Your argument doesn't make any sense, because aside from a few common features none of the solos I've listed have very much in common mechanically at all. They all do the same thing in widely different ways. PCs are not getting deja-vu here - except perhaps for dragons. Dragons have the flaw of being too overly mechanically similar to one another. If the Black Dragon is any indication though, this could be ending.
A typical solo encounter from the perspective of a PC
This is the strawman I mentioned at the beginning of my post. It's just a completely silly and made up situation designed to make the rules for solos more ridiculous than they really are.
Try the same thing with a red dragon, or a hulking 9 foot orc warchief who leads an entire band of thousands of warriors to see how many DMs
actually use solos.
Solo's just don't work well in 4e.
Nonsense. None of your arguments support this conclusion period. Since MM3 and just the changing of design away from stun/daze lock being a viable tactics solos are finally coming into their own. I've had a lot of successful, fun and intense solo fights recently. The game has finally figured out that it is okay to make solos resistant to things if it means they do stuff, don't need to be obscenely high level to last long enough to do something and will ultimately be more fun.

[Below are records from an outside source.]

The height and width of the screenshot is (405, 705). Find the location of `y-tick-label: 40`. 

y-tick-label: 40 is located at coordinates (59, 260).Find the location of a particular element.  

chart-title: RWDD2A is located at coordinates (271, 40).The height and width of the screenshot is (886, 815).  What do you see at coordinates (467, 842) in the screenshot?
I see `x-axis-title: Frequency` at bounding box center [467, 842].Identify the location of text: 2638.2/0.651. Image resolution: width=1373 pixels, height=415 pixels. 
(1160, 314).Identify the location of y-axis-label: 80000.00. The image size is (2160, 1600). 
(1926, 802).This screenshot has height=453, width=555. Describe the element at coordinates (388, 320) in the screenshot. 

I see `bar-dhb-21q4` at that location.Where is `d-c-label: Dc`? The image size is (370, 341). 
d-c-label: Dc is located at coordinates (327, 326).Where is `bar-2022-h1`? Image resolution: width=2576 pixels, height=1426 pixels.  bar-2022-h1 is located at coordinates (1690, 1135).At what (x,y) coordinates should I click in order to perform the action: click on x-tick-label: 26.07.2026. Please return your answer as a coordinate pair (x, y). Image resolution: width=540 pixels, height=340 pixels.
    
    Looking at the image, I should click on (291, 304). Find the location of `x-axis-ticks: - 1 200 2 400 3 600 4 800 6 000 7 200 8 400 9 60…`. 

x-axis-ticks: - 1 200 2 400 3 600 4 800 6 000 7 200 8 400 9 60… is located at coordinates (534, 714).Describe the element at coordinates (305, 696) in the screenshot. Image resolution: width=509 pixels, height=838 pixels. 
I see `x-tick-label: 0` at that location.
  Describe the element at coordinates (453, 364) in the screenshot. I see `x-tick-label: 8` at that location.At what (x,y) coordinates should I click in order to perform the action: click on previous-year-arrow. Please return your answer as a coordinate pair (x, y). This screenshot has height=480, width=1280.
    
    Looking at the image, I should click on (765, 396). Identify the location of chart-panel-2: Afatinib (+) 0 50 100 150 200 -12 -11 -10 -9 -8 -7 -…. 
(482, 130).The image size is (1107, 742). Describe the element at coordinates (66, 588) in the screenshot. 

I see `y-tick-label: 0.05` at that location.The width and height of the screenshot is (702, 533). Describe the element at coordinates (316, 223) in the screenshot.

Sure, you can fix the mechanics - but that's not helping, just making matters worse by encouraging their use
Like most of your arguments, this just entirely fails to make any sense as an argument IMO. If their mechanics are solid and allow them to accomplish what they actually should be doing: Challenging 5 PCs that is not making the situation "worse" by any means.
For creatures that are truly unique it's a template that could be used rarely; sparingly - like nails on chalkboard.
According to the compendium there are 4059 creatures in 4th edition. Of these, 385 are solos (it's 384 in the compendium, a cookie to the first person to tell me where the extra is from!). That's a pretty small percentage of the overall number of monsters in 4E. So this is not a very strong argument from the facts at all. In fact I'd like to point out that MM3 and Demonomicon were not very solo heavy. Both books added a lot of regular standard monsters - particularly at paragon and epic (where they are desperately needed).
So they are moving away from publishing a lot of solos, like Catastrophic dragons being elites as an example. When they do, they're publishing better quality and more interesting solos. Yes, they are built to a template, but the few fixed things solos get doesn't change that you can build different kinds of fun and entertaining solos if you put your mind to it.